When preparing for the cold season, there are a few things you should keep in mind. Not all plants are suitable for our winter climate and even robust plants such as grass, shrubs and trees need some care.
1. pruning trees & shrubs
You can remove dead or diseased branches from woody plants before winter. In general, all plants in the garden should not be pruned when it is frosty, but only when autumn temperatures are mild. The cold could otherwise damage them. In autumn, trees are in a dormant phase, they no longer have leaves and have not yet sprouted – the perfect time for a maintenance pruning.

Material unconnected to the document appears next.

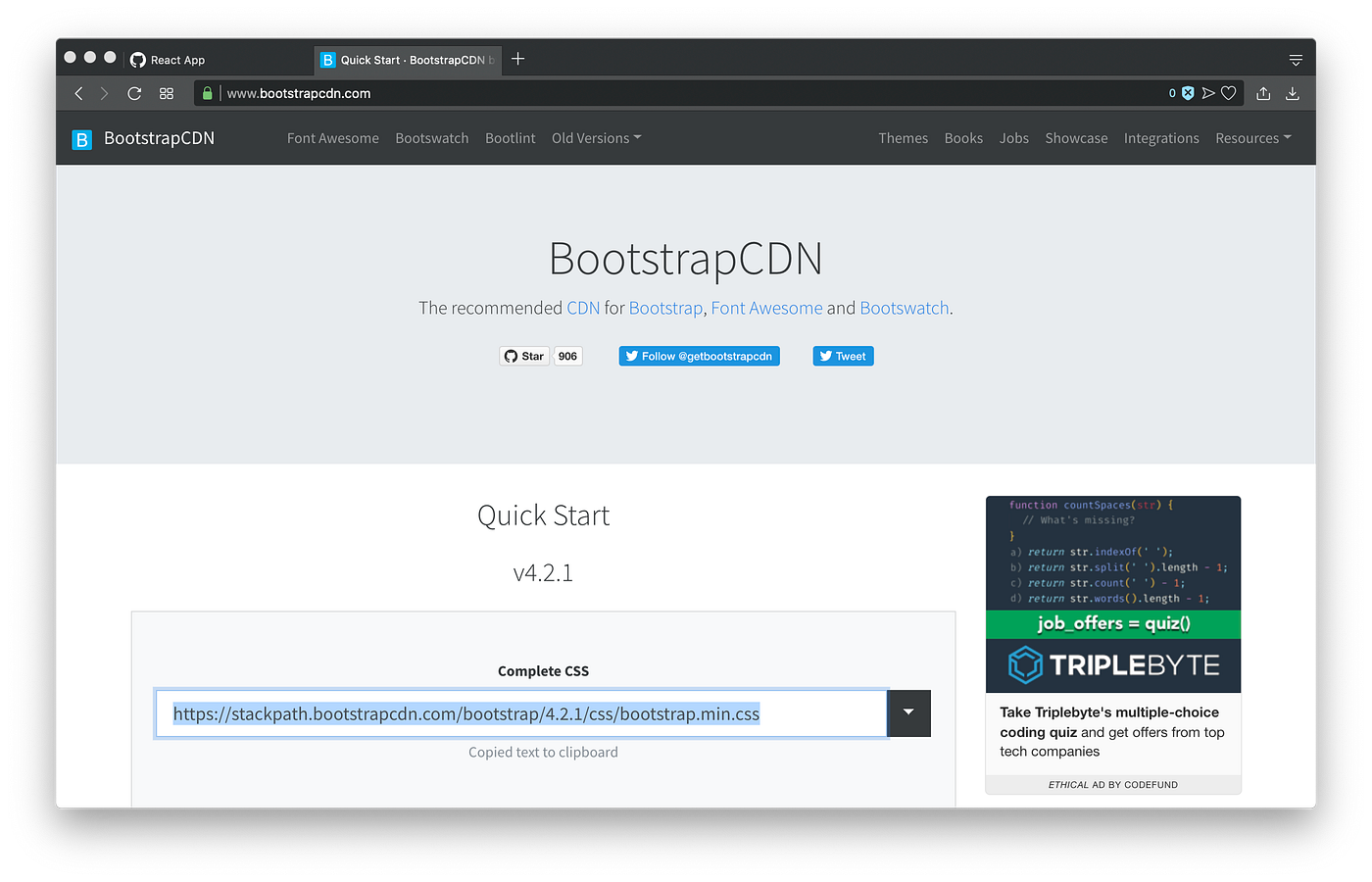Click the green padlock icon in the address bar
The height and width of the screenshot is (882, 1372).
click(207, 93)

2. mow the lawn again before the frost & rake up the leaves
Even if you have to rake the leaves on your lawn every few days in autumn, a lawn without leaves is extremely important. If the leaves remain, they shade the lawn underneath. This can cause it to die and moss to spread. In addition, the moist environment under the leaves favours the spread of fungi and other pathogens. However, this only applies to the lawn – in the bed a layer of leaves is actually useful.
3. plants in the bed
Let’s get back to the foliage, which, in contrast to the lawn, can be left in the beds! In autumn, it is best to cover the garden beds with leaves or a garden fleece to protect the plants from the cold. This creates an insulating layer of air that protects the plants from the winter cold. To prevent everything from flying away in stormy autumn winds, you can also cover the small piles of leaves with fir branches.
4. winter-hardy perennials
Perennials do not necessarily have to be cut back in autumn, otherwise the beds will look empty and sad in winter. Exceptions are overgrown or rotting perennials, where pruning can do no harm. Most perennials grow perennially and are hardy. The roots generally survive the winter, only the upper parts of the plant die back to come back in spring. Perennials therefore do not usually need extra protection in winter.
5. protect potted plants from frost
Since the natural insulation of plants (root system, soil) in planters is limited, you should wrap the planters with bubble wrap, jute felt, coconut matting or a similar good insulating material. This way you can provide some assistance with heat insulation.
Large, hardy tub plants should also be secured against frost from October and November. A common method is to wrap the planter with bubble wrap. For a nicer look, you can cover the bubble wrap with a jute bag or jute strips.
We recommend placing the pot with dry straw or leaves in a sturdy transport box (robert here). If you use the practical “rolf” transport roller underneath, you can easily roll the heavy pot plant to a dry place near the house wall. If you like, you can decorate the box with a jute bag or a bow. Be sure to water your plants regularly in winter too!
6. last but not least: tidy up the garden shed
Tidying up the tool shed concludes your gardening work. The garden tools should be cleared of soil and cuttings, then greased with a biodegradable oil and lined up neatly. Open fertiliser packaging and opened seed bags should now be stored in airtight storage boxes (here emil transparent) so that the increased humidity of the cold months does not decompose the contents.
which plants need special winter protection?
There are plants that can remain in the garden during frosty temperatures, they are winter-hardy. Non-winter-hardy plants, such as geraniums or hibiscus, should be brought into the winter quarters before the frost starts. For most plants, this is ideally indoors in a cool, dark place, such as the cellar. Plants that need a lot of sunlight are best placed by the window.
- All shrubs in containers need protection. These include cherry laurel, bamboo, roses, holly and all conifers.
- Garden plants that originate from warmer regions and are only winter-hardy to a limited extent. These include, for example, medlar, camellia and Mediterranean snowball.
- Rose stems and freshly planted roses.